All’assemblea pubblica a Roma, ad esempio, tra le poltrone del cinema Adriano è comparso Franco Coppi, il penalista più famoso d’Italia: 86 anni, professore emerito di Diritto penale alla Sapienza, vanta tra i suoi assistiti Silvio Berlusconi, Giulio Andreotti, Gianni De Gennaro, Francesco Totti, Sabrina Misseri e tanti altri. Coppi non ha mai nascosto di ritenere la separazione delle carriere inutile e dannosa, “un’enorme spendita di quattrini e di mezzi” (la citazione è di una sua intervista al Fatto) senza alcun beneficio pratico. All’assemblea ha scelto di non intervenire: “Sono venuto per ascoltare”, ha detto. Ma a omaggiarlo dal palco è stato un suo vecchio allievo, il segretario dell’Associazione nazionale magistrati, Rocco Maruotti, che ha ripetuto una sua riflessione pubblica: “Io non ho mai perso un processo perché il giudice apparteneva alla stessa categoria del pm, semmai l’ho perso perché ho sbagliato qualcosa io o perché ha sbagliato il giudice. Invece attendo ancora di conoscere un elenco dei vantaggi che dovrebbero derivare dalla separazione delle carriere, l’ho chiesto da tempo, non ho ancora ricevuto risposta”.
Sul palco invece c’era un altro pezzo da novanta della classe forense, Giuseppe Iannaccone. Fondatore di uno degli studi più importanti di Milano, in carriera ha difeso il gotha della finanza italiana e in questo periodo è alle prese con i guai giudiziari di Chiara Ferragni. A fine gennaio ha scritto una lettera ai colleghi invitandoli a non sottovalutare i pericoli della riforma: “Non scordiamoci di essere prima cittadini italiani e poi avvocati. L’indipendenza della magistratura è una tutela per ognuno di noi”. All’evento di Roma, ospite del dibattito organizzato dall’Anm, è stato nettissimo: “Sembra che la separazione delle carriere abbia obliterato ogni altro problema. Non c’è più il sovraccarico degli uffici, la carenza di personale, i tempi lunghi della giustizia. Vogliono limitare il potere dei pm perché hanno un’insofferenza nei confronti della funzione giurisdizionale”, ha attaccato.

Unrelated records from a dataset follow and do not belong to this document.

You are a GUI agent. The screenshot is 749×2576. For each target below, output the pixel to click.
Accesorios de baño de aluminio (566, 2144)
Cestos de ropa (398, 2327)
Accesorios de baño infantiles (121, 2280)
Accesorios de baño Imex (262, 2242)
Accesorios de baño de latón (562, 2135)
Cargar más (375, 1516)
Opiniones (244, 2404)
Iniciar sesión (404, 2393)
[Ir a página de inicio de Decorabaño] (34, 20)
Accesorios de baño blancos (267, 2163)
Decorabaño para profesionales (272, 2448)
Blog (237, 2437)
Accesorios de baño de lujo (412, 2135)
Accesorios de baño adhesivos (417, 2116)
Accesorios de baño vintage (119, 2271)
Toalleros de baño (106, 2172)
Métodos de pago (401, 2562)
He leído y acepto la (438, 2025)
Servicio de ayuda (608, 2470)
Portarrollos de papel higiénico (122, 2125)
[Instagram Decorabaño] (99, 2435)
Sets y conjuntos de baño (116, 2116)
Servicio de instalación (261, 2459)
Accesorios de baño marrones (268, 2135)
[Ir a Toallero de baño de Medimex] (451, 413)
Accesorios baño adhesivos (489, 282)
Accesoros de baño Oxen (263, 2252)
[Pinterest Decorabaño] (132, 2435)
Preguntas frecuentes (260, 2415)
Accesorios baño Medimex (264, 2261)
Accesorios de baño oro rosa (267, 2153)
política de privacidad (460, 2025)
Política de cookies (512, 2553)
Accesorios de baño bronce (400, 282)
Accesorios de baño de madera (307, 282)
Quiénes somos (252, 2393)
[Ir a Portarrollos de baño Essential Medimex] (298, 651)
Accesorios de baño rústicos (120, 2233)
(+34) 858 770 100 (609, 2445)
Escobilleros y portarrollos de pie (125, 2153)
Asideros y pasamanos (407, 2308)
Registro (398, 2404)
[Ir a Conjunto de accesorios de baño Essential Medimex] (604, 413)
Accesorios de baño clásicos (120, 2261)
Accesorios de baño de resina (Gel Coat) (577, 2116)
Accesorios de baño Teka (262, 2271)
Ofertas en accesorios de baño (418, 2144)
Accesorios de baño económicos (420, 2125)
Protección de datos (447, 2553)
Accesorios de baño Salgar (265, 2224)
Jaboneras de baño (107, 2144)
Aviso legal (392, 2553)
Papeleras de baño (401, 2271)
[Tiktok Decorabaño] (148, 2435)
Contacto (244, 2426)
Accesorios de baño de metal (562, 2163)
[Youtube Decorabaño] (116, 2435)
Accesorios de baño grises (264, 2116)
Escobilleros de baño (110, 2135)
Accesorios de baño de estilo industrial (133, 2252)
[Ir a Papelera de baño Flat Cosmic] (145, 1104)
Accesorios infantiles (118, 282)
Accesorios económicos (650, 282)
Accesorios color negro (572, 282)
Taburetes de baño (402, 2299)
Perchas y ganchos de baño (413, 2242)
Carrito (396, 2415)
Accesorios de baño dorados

Dall’alto della sua esperienza, poi, Iannaccone assicura che in Italia non c’è alcun “servilismo della funzione giudiziaria rispetto a quella requirente”: “Prendiamo il caso Mps, il più grave scandalo bancario della storia repubblicana. La Procura di Milano ha investito la sua immagine in quel processo: è stata bocciata prima dall’ufficio gip e poi a dibattimento. O ancora il caso Eni-Nigeria, a cui pure la Procura teneva moltissimo: ogni rivolo di quel processo è finito in assoluzione, e addirittura qualche pm procedente è stato oggetto d’indagine. Vuol dire che la magistratura ha gli anticorpi non solo per garantire l’indipendenza dei giudici dai pm, ma anche per punire chi abbia violato le regole”.
Tra i critici anche uno dei più celebri civilisti italiani, Guido Alpa, accademico dei Lincei e professore emerito alla Sapienza. “Tecnicamente la separazione non è necessaria, perché il passaggio di funzioni ormai non esiste quasi più. Si tratta di una scelta politica a cui io sono contrario, perché la Costituzione prevede una magistratura indipendente e con questa riforma si rischia una perdita di autonomia”, spiega al telefono. All’assemblea di Genova si è espresso nello stesso senso un altro big, l’ex presidente del Consiglio nazionale forense Andrea Mascherin: “Il controllo sull’operato dei giudici spetta agli avvocati nel processo, non a un potere esterno. Se il giudice non è indipendente il mestiere dell’avvocato è inutile”, il senso del suo ragionamento.